Number 9 in a countdown: Fitness counts in racing, but the way you get there is different than most other sports.
While there are certainly still doubters in the world, the idea that racing drivers are athletes is gaining acceptance; for those reading this, there are likely no deniers of that fact. Although the combination of skills, strength and endurance are certainly different than other sports – just like the set of attributes to be successful in football or triathlon are different – there is clearly an advantage to being fit. And that is one of the top 10 things that a racing driver must do to be successful.
However, while fitness is important, the fact that racing does use your muscles in a different way than other sports means some alternate training methods. Training racing drivers is Jim Leo’s specialty. His PitFit Training has trained or helped train a huge number of racing drivers. And he explains that the reasons for being fit go beyond performance.
“There are multiple things to consider when you look at the sport of auto racing,” he says. “There’s the performance aspect; there’s also injury prevention and safety factors in there as well. Just like any athlete, you want to go in and prepare the athlete for the sport they’re participating in to the point they can improve their performance based on physical preparation. But you also want to prepare them for the injury or accident that may occur. Research has shown that the more fit an individual is, the more apt they are to recover faster. In our case, we prepare our athletes in some capacities to reduce the risk of concussion and neck injuries, so it’s really a twofold component.”
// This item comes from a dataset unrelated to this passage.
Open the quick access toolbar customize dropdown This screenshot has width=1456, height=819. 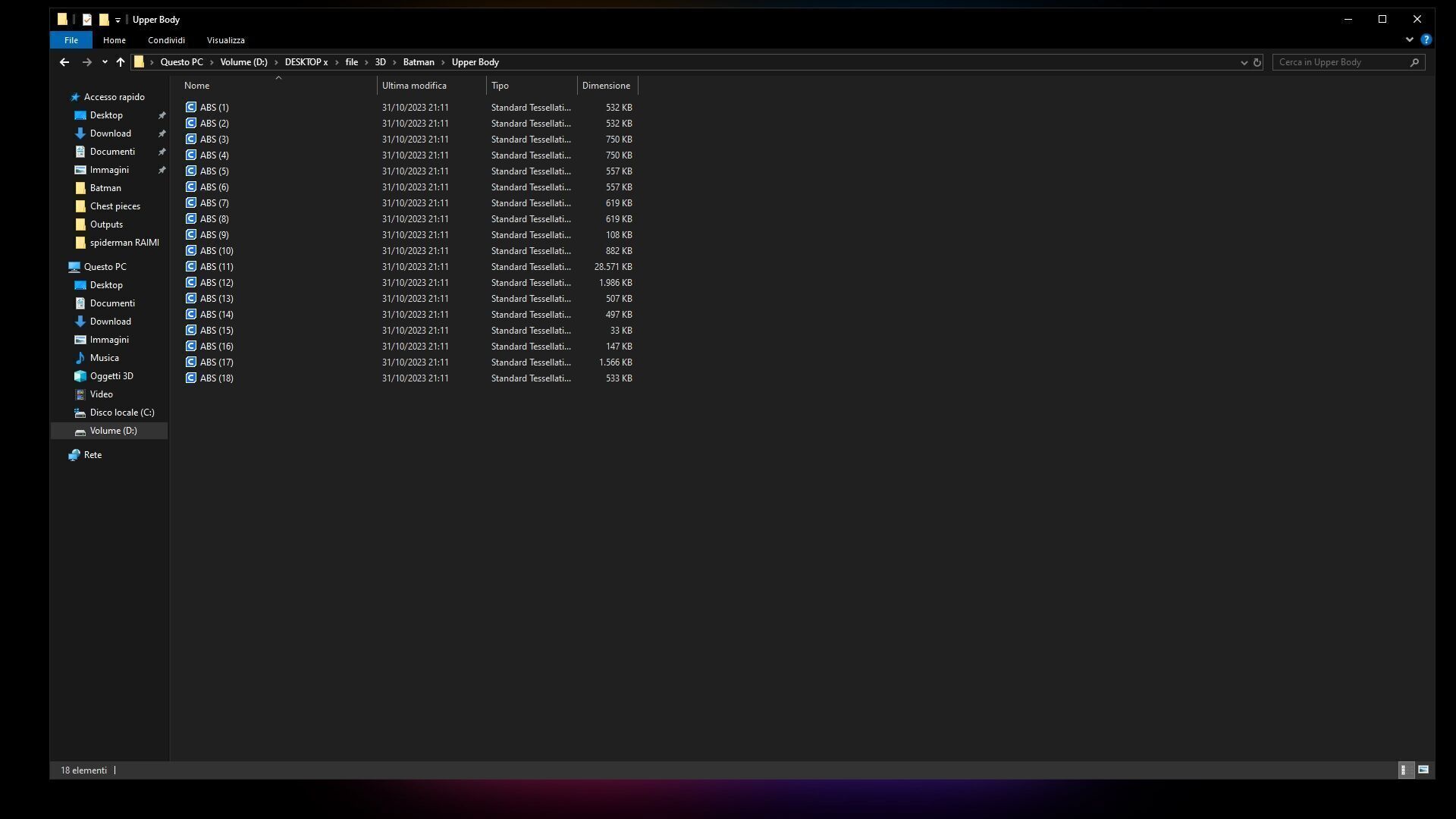tap(118, 20)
That’s an important consideration for racers who may think that because their races only last 30 to 45 minutes, endurance isn’t really a factor. There’s also the matter of the more fit a driver is, the greater concentration he or she will have at the end of the race. Toward that end, most drivers work on cardiovascular fitness. But the means they choose toward that goal may not be the best one.
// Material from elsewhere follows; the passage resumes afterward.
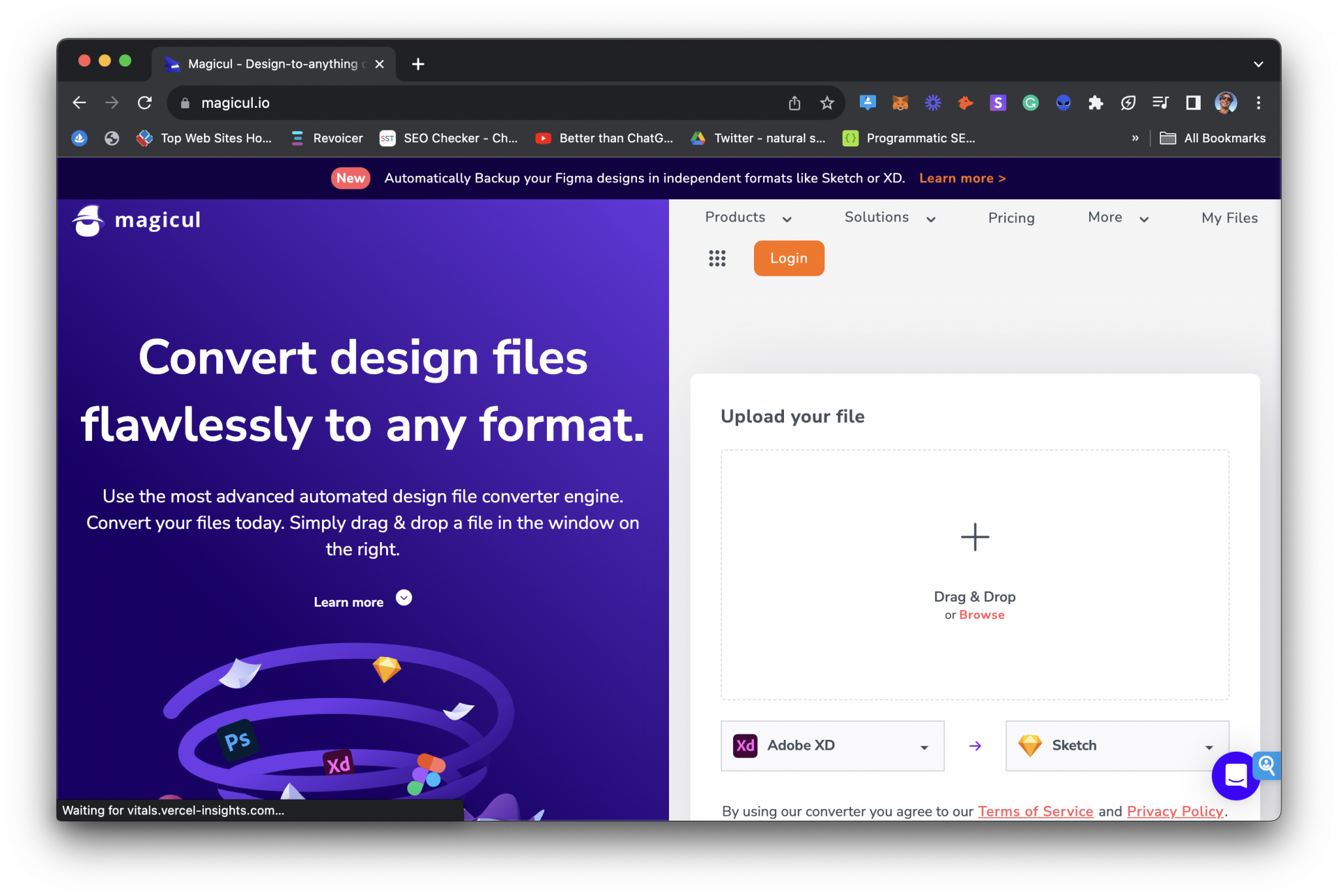
Task: Click the magicul wizard hat logo
Action: coord(88,220)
“A lot of drivers are heavily into cycling or really into running. We really prefer our drivers get into activities that stimulate the upper body much more than running and cycling. Rowing is a good one. Swimming is good. Again, you’re developing upper-body muscular endurance that you need in the race car. We’re a big fan of boxing – it works on reactions, upper body movement and it’s great cardiovascular training,” Leo explains.
The upper body, and the legs, are the areas that seem to get the most work and, dynamically, that’s true. However, there’s an area that many racing drivers don’t consider because it doesn’t move when one is strapped into a racing seat with a seven-point harness – the core – and it’s an important area to work on.
“In most sports, the area of the core is really moving, in a rotational manner, or forward or backward. There’s constant movement – the whole body is really working in most sports. Racing is different in that you are secured tightly to the car, so there really isn’t much movement except the areas of the body that are turning the car or braking or accelerating. The core is kind of stabilized and held in place. When you go into that high-speed corner multiple times during a race, much of the g-forces you encounter are going to be absorbed in that core region, from the hips all the way up. If you don’t have adequate core strength, even though you’re strapped securely into the car, you’ll have some weakness. That can place much more workload on the extremities, the areas of the body that are actually controlling the car,” he says.
He adds that the lower back takes a lot of stress in the car, so from strictly a longevity standpoint, it makes sense to strengthen the core to help protect the lower back.
Joel Miller, driver of the No. 07 Mazda SKYACTIV Diesel Prototype in the TUDOR United SportsCar Championship, agrees that a driver needs to work on the core: “In my personal opinion core strength is very important. I try to do a couple of training routines that incorporate stability/balance into the motion of the exercise when possible.”
Most drivers don’t have the opportunity to train with PitFit in Indianapolis. So Leo has some suggestions for exercises a driver may want to discuss with his or her trainer and introduce into the fitness routine.
• For core stability, try what Leo calls a suitcase carry. It’s carrying a very heavy weight with one hand and walking while keeping your body upright. That works not only on core stability, but grip strength as well.
• Kettlebells are a great tool. Kettlebell swings are one of Leo’s favorites. “A lot of stuff we do is fairly unique, so building muscular endurance in the upper body is fairly important.”
• Battle Ropes – the big heavy ropes that are secured at one end and moved either together or alternating, creating a wave pattern. Leo will even have drivers using them on an Indo Board balance trainer, which is even more challenging. Either way, the core is must remain very stable while you have muscle activations similar to what you would in the racecar.
• Neck training. That can be manual neck resistance with your hand or machines. The neck takes a lot of stress in a race car, especially anything with downforce and higher cornering loads. So the neck must be trained laterally, but also in anterior/posterior movement and rotation.
• Squats, whether with body weight only or with a barbell. Leo says it’s a great fundamental movement to develop hip strength and low back strength that a driver needs.
A final area to work on is hand-eye coordination and reaction training, Leo says. However, that can be more specialized and many personal trainers aren’t equipped or knowledgeable about the required exercises. There is, however, a variety of information on the topic available. Look for some more information on the subject here in the near future.